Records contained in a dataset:
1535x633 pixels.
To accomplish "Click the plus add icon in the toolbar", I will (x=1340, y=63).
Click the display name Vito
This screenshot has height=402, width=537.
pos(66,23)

--- Exercise directions ---
Output every line of the listing above verbatim, with nothing changed.

--- The output ---
1535x633 pixels.
To accomplish "Click the plus add icon in the toolbar", I will (x=1340, y=63).
Click the display name Vito
This screenshot has height=402, width=537.
pos(66,23)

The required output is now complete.